Beyond the development of the educational tool, there are a number of things that need to done. First is develop a world where Barker's Imajical Dominions, Mièville's Bas Lag, and DeLint's Newford can exist happily side by side. For the most part, I think that task is done and ready for input – each of those can be a Realm in the Plasm, or a place in the Tell. More difficult is infusing the game with the sensibilities of those novels, highlighting the surreal as a way to throw choice into sharp relief. Another part is the incorporation of myth, legend, and folklore, including all the gods and fairies and monsters from them, into the explanation of the world. Again, I think this is easily accomplished given the setting and history that I've built. The most difficult piece is incorporating all of these things into our modern world, in such a way that the three themes of Crux are also painfully obvious and nigh impossible to avoid.

Another focus behind the Quest is the Heroic Cycle. Basically, the hero gets a call (or some other impetus to go on a quest), deals with various challenges, passes guardians into the Otherworld, gains the Boon (the MacGuffin, the point of the quest, something which will help himself or his people). The hero then escapes from the Otherworld to present the Boon to whoever was asking for it, and voila, the cycle starts again. You can read more about it in Joseph Campbell’s The Hero with a Thousand Faces.

Crux is intended to mirror that Cycle, and so part of our task is invoke the mood of the cycle through art, rules, and story. Think of your favorite hero tales (about Thor, Cinderella, CuChulainn, or even Superman, Spiderman, or the Hulk) and think of the themes that show up again and again: responsibility, transformation, and increasingly greater meaning to their lives. They wade through darkness, the morbid, and the disheartening, to ultimately triumph in a blaze of glory.

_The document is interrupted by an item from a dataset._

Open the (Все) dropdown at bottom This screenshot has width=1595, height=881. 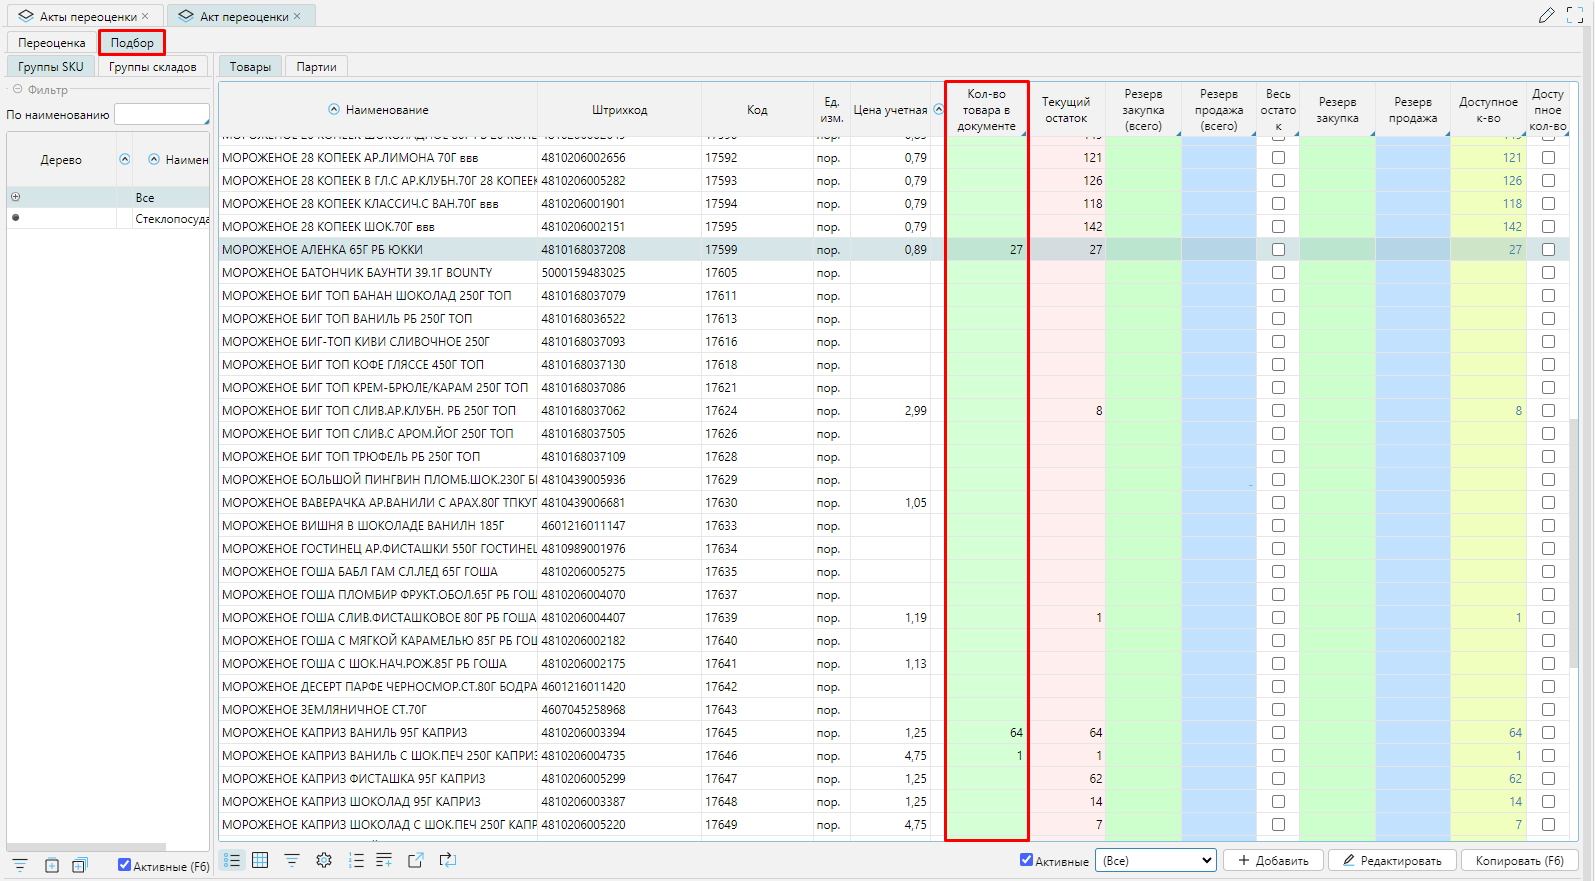click(x=1156, y=860)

Throw a surreal blanket over the top of that, and you have the setting of Crux. The artwork and the text should have a feeling of challenge, the guardians at the gate of play and drama, but with a clear understanding that there’s light at the end of the tunnel. Not so dark as the WoD™ art, because there is salvation and rescue, confirmed and guaranteed as part of the game, as part of myth, and not some angst-producing potential possibility when your character has gained 3,609 dots in Humanity, or some other such trait. Every story-arc ends in a bright clearing of success. Perhaps there are all sorts of strange beings in the clearing with the hero, friends he or she has made during the trials of their path, or maybe not. Either way, the darkness and urgency of their task ends, and they move on to the next, more fulfilling phase of their life.